O ministro dos Transportes, Paulo Passos, minimiza a importância da projeção de aumento dos investimentos de obras da pasta enquadradas no Programa de Aceleração do Crescimento (PAC), de R$ 58 bilhões para R$ 71 bilhões. Questionado a respeito por senadores da oposição em audiência na Comissão de Serviços de Infra-Estrutura (CI), nesta terça-feira (16), ele salientou que o adicional não se refere a orçamento aprovado, tratando-se da atualização de valores de obras com preços iniciais fixados apenas com base em estimativas.

Paulo Passos observou, porém, que o pacote inclui projetos ainda sob avaliação técnica que podem ser alvo de cortes e também aguardar momento mais favorável das contas públicas para serem iniciados. O aumento das despesas do PAC rodoviário entrou em evidência a partir de discurso feito pelo ex-ministro Alfredo Nascimento ao reassumir o cargo de senador, em meados de julho.

– Não seríamos loucos de aumentar despesas para dimensão de execução incompatível com o orçamento de cada ano e com a capacidade fiscal do país. Não vamos fazer nenhum gesto tresloucado nessa direção – afirmou o ministro, para esclarecer que o aumento na projeção do PAC não impacta o orçamento em execução.

Paulo Passos foi convidado a esclarecer denúncias de superfaturamento em contratos da pasta, especialmente de obras do Departamento Nacional de Infraestrutura de Transportes (Dnit). A crise derrubou nas últimas semanas 27 gestores no ministério, inclusive o ex-titular Alfredo Nascimento, que havia sido indicado ao cargo pelo PR. Passos era o secretário-executivo e foi nomeado ministro pela presidente Dilma Roussef.

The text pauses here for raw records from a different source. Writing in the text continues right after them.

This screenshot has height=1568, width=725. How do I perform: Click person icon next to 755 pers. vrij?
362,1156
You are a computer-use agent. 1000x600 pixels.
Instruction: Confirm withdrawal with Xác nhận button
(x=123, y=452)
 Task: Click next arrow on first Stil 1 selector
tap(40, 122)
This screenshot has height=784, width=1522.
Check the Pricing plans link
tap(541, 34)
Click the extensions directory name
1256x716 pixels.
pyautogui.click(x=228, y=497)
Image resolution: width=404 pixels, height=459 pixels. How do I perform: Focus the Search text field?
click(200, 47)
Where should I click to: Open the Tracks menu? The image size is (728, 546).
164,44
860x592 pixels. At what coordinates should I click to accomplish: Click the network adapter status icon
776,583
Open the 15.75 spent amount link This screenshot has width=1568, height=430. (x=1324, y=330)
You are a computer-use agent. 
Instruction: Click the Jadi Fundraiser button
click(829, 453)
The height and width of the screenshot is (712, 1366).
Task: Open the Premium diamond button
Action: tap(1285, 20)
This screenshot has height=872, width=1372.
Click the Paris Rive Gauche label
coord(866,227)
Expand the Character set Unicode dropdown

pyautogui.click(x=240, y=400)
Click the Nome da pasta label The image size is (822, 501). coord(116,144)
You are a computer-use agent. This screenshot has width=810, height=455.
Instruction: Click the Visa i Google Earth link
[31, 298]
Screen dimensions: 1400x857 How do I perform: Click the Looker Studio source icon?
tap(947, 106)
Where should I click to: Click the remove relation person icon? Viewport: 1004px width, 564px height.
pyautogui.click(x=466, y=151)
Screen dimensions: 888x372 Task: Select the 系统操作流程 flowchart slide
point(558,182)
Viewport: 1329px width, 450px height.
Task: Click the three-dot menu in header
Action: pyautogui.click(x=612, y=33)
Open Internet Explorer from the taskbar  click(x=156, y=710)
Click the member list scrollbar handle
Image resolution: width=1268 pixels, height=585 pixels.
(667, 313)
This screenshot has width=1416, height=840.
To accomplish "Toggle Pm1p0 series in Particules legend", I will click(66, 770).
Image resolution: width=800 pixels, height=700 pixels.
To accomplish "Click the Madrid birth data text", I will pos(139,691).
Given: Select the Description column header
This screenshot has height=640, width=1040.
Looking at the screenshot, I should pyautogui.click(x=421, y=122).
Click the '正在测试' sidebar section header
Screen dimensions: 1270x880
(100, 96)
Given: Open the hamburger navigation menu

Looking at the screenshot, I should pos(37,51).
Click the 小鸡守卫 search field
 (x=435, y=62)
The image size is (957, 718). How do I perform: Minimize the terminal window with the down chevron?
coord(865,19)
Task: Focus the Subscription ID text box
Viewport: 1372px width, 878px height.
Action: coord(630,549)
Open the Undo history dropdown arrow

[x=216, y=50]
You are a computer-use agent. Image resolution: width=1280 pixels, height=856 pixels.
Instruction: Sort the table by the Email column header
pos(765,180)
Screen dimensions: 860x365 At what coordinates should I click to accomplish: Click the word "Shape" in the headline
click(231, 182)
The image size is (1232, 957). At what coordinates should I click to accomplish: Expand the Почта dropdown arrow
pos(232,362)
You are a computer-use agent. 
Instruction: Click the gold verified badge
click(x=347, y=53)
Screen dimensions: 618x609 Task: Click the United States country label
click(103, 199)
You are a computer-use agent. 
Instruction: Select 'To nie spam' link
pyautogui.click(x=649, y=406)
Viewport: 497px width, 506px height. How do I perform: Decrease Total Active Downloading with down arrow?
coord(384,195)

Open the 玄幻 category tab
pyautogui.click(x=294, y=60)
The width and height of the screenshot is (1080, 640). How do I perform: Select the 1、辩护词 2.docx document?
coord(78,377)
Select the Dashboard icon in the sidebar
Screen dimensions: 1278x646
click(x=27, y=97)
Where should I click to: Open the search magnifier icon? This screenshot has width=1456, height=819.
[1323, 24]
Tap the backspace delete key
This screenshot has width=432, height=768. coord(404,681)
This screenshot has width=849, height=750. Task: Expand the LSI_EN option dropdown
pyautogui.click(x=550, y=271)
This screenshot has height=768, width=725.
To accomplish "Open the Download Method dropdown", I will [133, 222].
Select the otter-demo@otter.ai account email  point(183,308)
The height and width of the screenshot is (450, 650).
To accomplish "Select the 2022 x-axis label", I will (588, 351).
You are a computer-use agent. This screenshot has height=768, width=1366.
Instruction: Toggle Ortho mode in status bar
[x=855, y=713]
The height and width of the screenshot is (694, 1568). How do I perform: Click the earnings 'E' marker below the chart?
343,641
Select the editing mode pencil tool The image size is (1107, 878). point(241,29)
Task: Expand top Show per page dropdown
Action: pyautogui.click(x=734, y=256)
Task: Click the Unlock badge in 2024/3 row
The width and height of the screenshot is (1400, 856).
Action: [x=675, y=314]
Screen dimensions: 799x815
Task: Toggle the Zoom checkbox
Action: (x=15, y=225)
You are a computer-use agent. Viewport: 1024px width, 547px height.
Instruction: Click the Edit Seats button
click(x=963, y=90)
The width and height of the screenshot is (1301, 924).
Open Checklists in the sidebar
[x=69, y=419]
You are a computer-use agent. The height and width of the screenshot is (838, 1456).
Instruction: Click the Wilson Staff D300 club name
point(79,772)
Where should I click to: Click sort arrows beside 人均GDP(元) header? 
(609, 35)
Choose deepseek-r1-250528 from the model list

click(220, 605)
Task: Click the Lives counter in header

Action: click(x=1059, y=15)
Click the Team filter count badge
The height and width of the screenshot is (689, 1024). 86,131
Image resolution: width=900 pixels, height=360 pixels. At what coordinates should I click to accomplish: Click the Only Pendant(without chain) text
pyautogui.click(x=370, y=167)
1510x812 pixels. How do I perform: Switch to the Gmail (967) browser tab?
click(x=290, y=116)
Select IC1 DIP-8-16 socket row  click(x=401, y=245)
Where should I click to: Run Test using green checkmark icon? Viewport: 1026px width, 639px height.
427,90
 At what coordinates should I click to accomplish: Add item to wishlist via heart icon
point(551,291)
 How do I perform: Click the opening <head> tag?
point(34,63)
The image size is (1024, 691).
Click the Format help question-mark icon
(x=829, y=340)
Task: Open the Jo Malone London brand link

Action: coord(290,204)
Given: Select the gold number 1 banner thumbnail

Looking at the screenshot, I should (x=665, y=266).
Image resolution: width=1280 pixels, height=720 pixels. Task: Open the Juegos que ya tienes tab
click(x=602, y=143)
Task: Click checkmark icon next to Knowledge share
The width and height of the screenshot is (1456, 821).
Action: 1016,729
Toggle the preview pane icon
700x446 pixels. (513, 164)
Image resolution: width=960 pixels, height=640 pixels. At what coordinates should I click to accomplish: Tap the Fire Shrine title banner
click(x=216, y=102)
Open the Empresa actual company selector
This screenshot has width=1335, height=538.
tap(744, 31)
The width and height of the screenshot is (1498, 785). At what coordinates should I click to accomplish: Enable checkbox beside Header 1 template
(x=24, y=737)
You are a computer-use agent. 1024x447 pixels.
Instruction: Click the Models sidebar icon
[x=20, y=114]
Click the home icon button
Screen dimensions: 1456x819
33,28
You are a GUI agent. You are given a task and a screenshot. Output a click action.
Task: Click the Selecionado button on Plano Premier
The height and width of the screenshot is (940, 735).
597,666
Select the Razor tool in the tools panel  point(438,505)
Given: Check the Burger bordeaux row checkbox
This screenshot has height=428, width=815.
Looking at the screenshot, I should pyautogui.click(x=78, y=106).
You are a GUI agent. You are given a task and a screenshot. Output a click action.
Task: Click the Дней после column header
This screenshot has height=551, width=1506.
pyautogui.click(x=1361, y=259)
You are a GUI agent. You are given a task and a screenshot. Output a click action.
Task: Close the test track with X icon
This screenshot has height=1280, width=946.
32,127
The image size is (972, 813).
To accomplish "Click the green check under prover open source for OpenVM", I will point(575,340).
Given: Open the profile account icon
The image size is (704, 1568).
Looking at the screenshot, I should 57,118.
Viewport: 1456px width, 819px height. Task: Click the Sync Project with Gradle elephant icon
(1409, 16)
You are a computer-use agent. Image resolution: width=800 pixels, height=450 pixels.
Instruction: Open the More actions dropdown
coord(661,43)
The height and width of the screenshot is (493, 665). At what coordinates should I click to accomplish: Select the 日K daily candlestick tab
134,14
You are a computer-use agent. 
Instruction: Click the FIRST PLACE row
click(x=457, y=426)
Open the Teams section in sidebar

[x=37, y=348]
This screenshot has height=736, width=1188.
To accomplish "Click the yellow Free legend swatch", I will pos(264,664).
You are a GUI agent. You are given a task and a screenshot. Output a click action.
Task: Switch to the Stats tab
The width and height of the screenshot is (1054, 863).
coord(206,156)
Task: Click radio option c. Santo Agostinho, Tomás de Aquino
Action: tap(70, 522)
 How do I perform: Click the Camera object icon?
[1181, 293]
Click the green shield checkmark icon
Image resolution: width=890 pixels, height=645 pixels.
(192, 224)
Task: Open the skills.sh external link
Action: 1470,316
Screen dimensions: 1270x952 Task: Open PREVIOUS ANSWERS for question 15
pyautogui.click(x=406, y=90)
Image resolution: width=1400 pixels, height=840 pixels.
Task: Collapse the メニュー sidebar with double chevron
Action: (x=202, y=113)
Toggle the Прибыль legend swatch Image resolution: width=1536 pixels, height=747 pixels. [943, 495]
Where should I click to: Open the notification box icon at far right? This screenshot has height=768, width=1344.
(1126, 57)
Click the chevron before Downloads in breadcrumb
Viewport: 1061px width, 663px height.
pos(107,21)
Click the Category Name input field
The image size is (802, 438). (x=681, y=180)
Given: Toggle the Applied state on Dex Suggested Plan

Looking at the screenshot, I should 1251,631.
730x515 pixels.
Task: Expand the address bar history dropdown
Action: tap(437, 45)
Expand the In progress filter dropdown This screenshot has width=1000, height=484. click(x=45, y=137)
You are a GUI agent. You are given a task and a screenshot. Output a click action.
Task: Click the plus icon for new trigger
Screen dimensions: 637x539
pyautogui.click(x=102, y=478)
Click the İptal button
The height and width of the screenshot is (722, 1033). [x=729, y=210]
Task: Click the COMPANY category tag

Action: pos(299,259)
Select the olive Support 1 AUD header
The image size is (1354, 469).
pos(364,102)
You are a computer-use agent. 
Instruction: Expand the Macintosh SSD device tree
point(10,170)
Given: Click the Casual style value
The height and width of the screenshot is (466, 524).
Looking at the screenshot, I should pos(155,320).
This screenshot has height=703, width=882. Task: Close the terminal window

Depois da saída de Alfredo Nascimento, líderes do PR declararam que as irregularidades no ministério aconteceram quando Paulo Passos esteve no comando da pasta no ano passado, durante os dez meses em que o titular esteve fora para participar da campanha eleitoral. No discurso que marcou seu retorno ao Senado, o próprio Nascimento havia levantado dúvidas a respeito da evolução das despesas do PAC.

– Quando saí, o PAC do Ministério dos Transportes significava um pacote de investimentos de R$ 58 bilhões. Quando retornei, já estava em R$ 72 bilhões – destacou então Alfredo Nascimento.

Lista do TCU

Paulo Passos também negou irregularidades na liberação de R$ 78 milhões de recursos suplementares para a recuperação de trechos de três rodovias incluídas pelo Tribunal de Contas da União (TCU) em lista de obras com irregularidades graves. Antes, afirmou que costuma haver confusão em relação ao bloqueio de recursos para obras enquadradas nessas condições. Observou que isso só acontece quando a Comissão Mista de Planos, Orçamentos Públicos e Fiscalização (CMO) examina e acata o parecer final do TCU, mas que antes ou depois disso as irregularidades podem ser sanadas e o impedimento ser suspenso.

– Não havia nenhum impedimento para a suplementação de recursos quando isso foi feito – assegurou.

Aditivos

Quanto aos aditivos contratuais, o ministro admitiu que essa prática é frequente, mas que isso não significa necessariamente ilegalidade ou irregularidade. O problema decorreria da contratação de obras baseadas em projetos básicos, e não de executivos, como ele próprio considerou desejável. Com isso, há necessidade de revisões para atender exigências técnicas não previstas. Mas destacou que as revisões nos projetos rodoviários decorrem de problemas “relevantes” discutidos a partir da construtora e do engenheiro residente, até chegar à diretoria do Dnit, em instância final.

– Ninguém faz um aditivo de uma canetada só; existe toda uma cadeira de decisões relacionada a esses termos – afirmou, em entrevista ao fim da audiência.

O ministro antecipou que já pediu á presidente Dilma a contratação de mais cem engenheiros para o Dnit e também o desenvolvimento de estudos para uma “reengenharia” na área dos transportes. Seriam mudanças institucionais para aperfeiçoar a capacidade de planejamento, execução e acompanhamento dos serviços da pasta dos Transportes e de seus órgãos.